Hindbrain hernias, as radiological appearances, are not an homogeneous group. In the first place, it is vital to distinguish them from acute tonsillar pressure cones. Less rapidly growing posterior fossa masses have also been known to cause tonsillar impaction and syrinx formation. Chronically raised intracranial pressure from other causes, in particular idiopathic intracranial hypertension, can also produce radiological appearances that mimic Chiari type 1. (Most surgeons now also counsel against using lumbar puncture to diagnose idiopathic intracranial hypertension in the presence of herniated cerebellar tonsils, particularly as intracranial pressure monitoring can now be carried out routinely, although with about a 1% risk of serious complications.)
In addition to pressure from above, “suction” from below can cause tonsillar herniation. Spontaneous intracranial hypotension is increasingly recognised as a cause of hindbrain herniation, although locating the CSF fistula, if indeed it persists, remains a challenge. Lumbo-peritoneal shunts can, similarly, cause the cerebellar tonsils to herniate through the foramen magnum.

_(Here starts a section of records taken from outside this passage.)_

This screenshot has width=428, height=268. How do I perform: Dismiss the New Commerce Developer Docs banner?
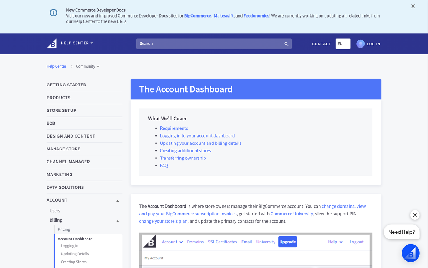pos(413,6)
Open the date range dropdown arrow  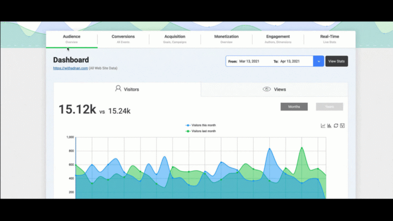pos(318,61)
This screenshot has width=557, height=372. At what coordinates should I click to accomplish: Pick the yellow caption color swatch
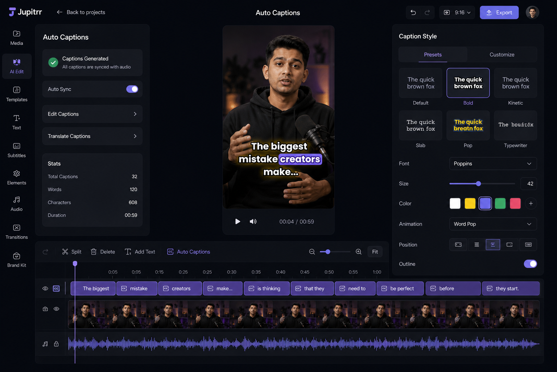click(x=470, y=203)
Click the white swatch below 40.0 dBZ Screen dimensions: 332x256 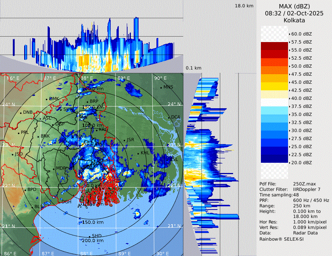(x=274, y=102)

The conventional radiological criteria for diagnosing Chiari malformations are being challenged. Up to 3 mm of descent below McRae’s line (drawn, on plain X-rays, mid-sagittal CT or MR images, from the tip of the clivus to the posterior rim of the foramen magnum) is regarded as being within the range of normal, whereas 5 mm or more is seen as abnormal. Such measurements are, however, of limited value, particularly as there is a poor correlation between the degree of tonsillar descent and the magnitude of a patient’s symptoms. Further, a greater degree of tonsillar descent is acceptable as being normal in children and young adults, as compared with older people. The amount of crowding of the foramen magnum, as seen on axial images, is probably of greater significance, although it is less easily quantifiable. These issues are a common cause of consternation among patients who, referring to the internet, learn that their symptoms could be caused by their recently identified “Chiari”, only to be told, by their neurologist or neurosurgeon, that the finding is incidental. One approach, in trying to resolve such matters, is the use of cine-MRI flow studies although, while to and fro’ movement of CSF with cardiac systole may be well seen, bulk displacement brought on by Valsalva is not easily demonstrated.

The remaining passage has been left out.